You have to install fftw first: http://www.fftw.org/download.html

    program fourser
c...FFTW transformation
       double complex zin, zout
       parameter (nmax=2**10)
       dimension zin(nmax), zout(nmax)
       integer*8 plan
   double complex zero,zone,eye,kv
   real*8 rzero,one
   real*8 rmin,rmax,dx
   integer N,kn
   real*8 x,ct,kr,user,u
   data rzero,one,two/0.0d0,1.0d0,2.0d0/
   include "/usr/local/include/fftw3.f"
   zero = dcmplx(rzero,rzero)
   eye = dcmplx(rzero,one)
   zone = dcmplx(one,rzero)
       Pi = two*dasin(one)
   rmin = rzero
   rmax = two*Pi
   N = 1000
   dx = (rmax-rmin)/N
c... output files
   open(unit=15,file='fx2.dat',status='unknown')
   open(unit=16,file='user2.dat',status='unknown')
   open(unit=17,file='uan2.dat',status='unknown')
   open(unit=18,file='cuser2.dat',status='unknown')
c   open(unit=25,file='Invfk.dat',status='unknown')
   do i=1,N
     x = i*dx
     zin(i) = dexp(dsin(x))*(dsin(x)**2+dsin(x))
     rz = dreal(zin(i))
     ri = dimag(zin(i))
     ra = cdabs(zin(i))
         u = dexp(dsin(x))
     write(15,*) x,' ',rz
     write(17,*) x,' ',u
   enddo
c... Direct Fast Fourier Transform
   call dfftw_plan_dft_1d(plan,N,zin,zout,
     +                        FFTW_FORWARD,FFTW_ESTIMATE)
   call dfftw_execute(plan)
   call dfftw_destroy_plan(plan)
c... Solve problem
      do j=1,N
       x = j*dx
       kv=zero
       do i=1,N
        kn=-N/2+1-i
        ct=one/(N*(one+kn**2))
        kv=ct*zexp(eye*kn*x)*zout(i)+kv
       enddo
     user = dreal(kv)
     cuser = dimag(kv)
    write(16,*) x,' ',user
    write(18,*) x,' ',cuser
      enddo
   close(15)
   close(16)
   close(17)
   close(18)
   stop
   end

I think that possible the problem is in how the coefficients are ordered, but I think I have tried all the possibilities.

 

[vela]

Rather than doing the summation for the inverse DFT yourself, why not let FFTW do it?
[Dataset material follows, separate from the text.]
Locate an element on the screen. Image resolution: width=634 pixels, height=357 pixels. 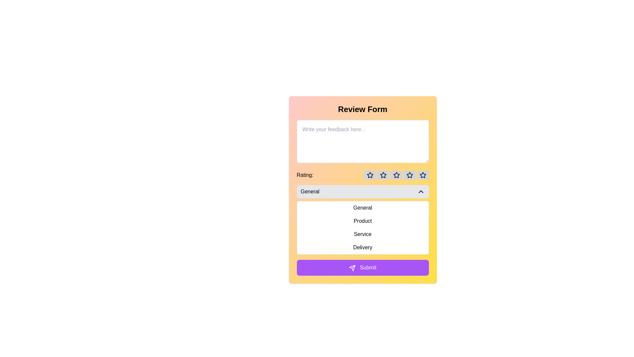
the second star-shaped rating icon in the 'Rating' section is located at coordinates (383, 174).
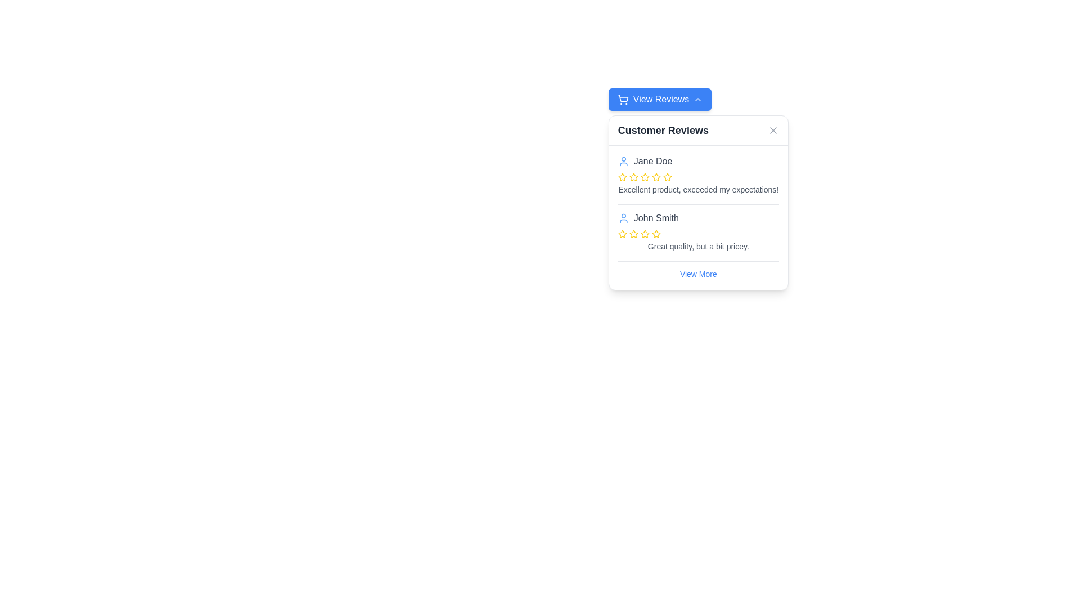  I want to click on the first yellow star icon representing the star rating component for the review by 'Jane Doe', located in the 'Customer Reviews' section, so click(622, 177).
You just need one loop to calculate $\hat{u}_k$ and the send the resulting array to FFTW.

 

[Telemachus]

Oh, I'll try that, its a good idea.

Yes, that was a good idea. Now I have some constant messing around, but the convergence seems good.

Sorry, after a check, I still having the complex component for the solution.

 

[vela]

When you calculate $\hat{u}_k$, you're probably using the wrong value for $k$ in $1/(1+k^2)$.

 

[Telemachus]

Yes, that was it. Thanks!

 

[Telemachus]

Sorry, I saw the stupid thing I did with the k the other day and I laughed. Anyway, of course in the program was well set.